Attached Property vs. Shared Property — The Legal Distinction That Changes Everything
In Israeli apartment buildings (בתים משותפים), everything that is not the apartment itself belongs to one of two categories: shared property (רכוש משותף) or attached property (רכוש צמוד). This isn't a technical footnote — it determines ownership, transferability, and resale value.
Shared property includes everything all residents jointly own: stairwells, the roof, external walls, the lobby, the shelter (miklat), and shared infrastructure. Each owner holds a proportional stake based on their apartment's floor area, but no one has exclusive rights to any specific part.
Attached property (הצמדה) is a portion of shared property that has been legally 'attached' exclusively to one specific apartment. Parking spaces, storage rooms, roof sections, and private gardens can all be attached. Once attached, they become a legal part of the apartment — they are sold with it, mortgaged with it, and inherited with it.
Creating a new attachment in an existing building requires the consent of all apartment owners in the building under Section 62(a) of the Land Law. In new projects, the developer attaches parking and storage to apartments during the planning phase, defines this in the sale contract, and registers it in the building's cadastral plan (תשריט).

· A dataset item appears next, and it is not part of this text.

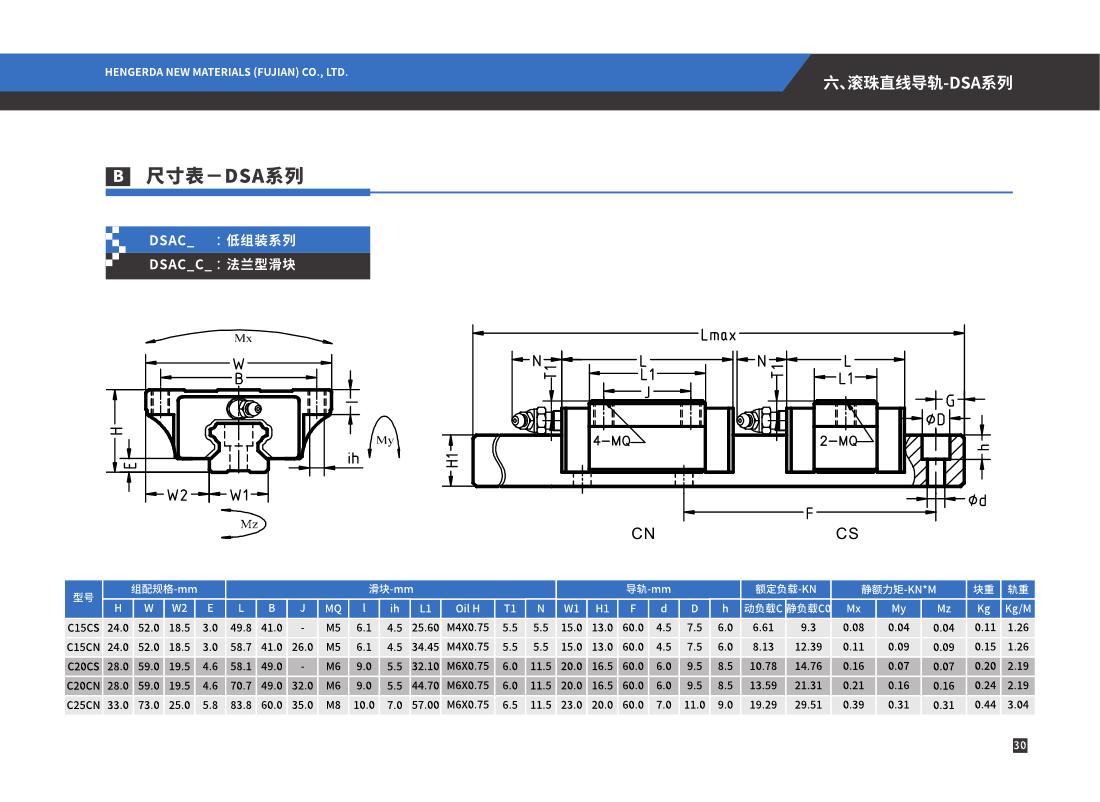Click the 4-MQ callout in the diagram

pyautogui.click(x=612, y=440)
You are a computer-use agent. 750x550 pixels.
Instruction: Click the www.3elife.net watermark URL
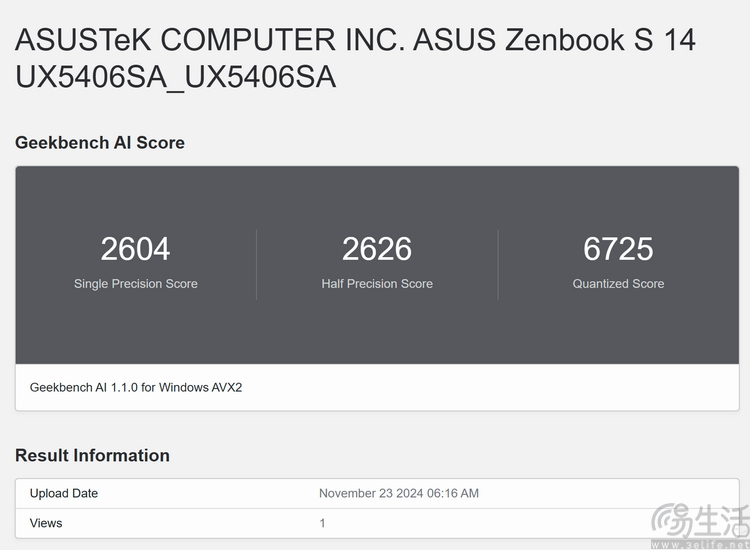(700, 545)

| Type | Ownership | Sold Separately | Subject to Arnona | Transferred with Apartment |
|---|---|---|---|---|
| Shared property | All residents | No | No (generally) | No |
| Attached parking | Apartment owner | To building residents only | No | Yes |
| Attached storage | Apartment owner | To building residents only | Yes (generally) | Yes |
Important: actual use does not equal registered right. There are many cases where residents have used a parking spot for decades, only to discover when checking the tabu that it is legally attached to a different apartment — or to no apartment at all, making it shared property.
- Attachment (הצמדה) means exclusive ownership. Physical use ≠ registered right
- Attached parking and storage transfer automatically with the apartment in any transaction
- A new attachment in an existing building requires unanimous consent from all owners — often difficult or impossible
What Parking and Storage Cost in New Bik'at Ono Projects
In every new project in Kiryat Ono, Ganei Tikva, Or Yehuda, and Yehud Monosson, parking and storage are priced separately in the sale contract. What type of parking you receive matters significantly to both present and future value.
In new Bik'at Ono projects, underground parking typically costs ₪80,000–150,000, and a storage room runs approximately ₪30,000–80,000 depending on size and floor location. A combined parking and storage package typically falls in the ₪150,000–280,000 range above the base apartment price.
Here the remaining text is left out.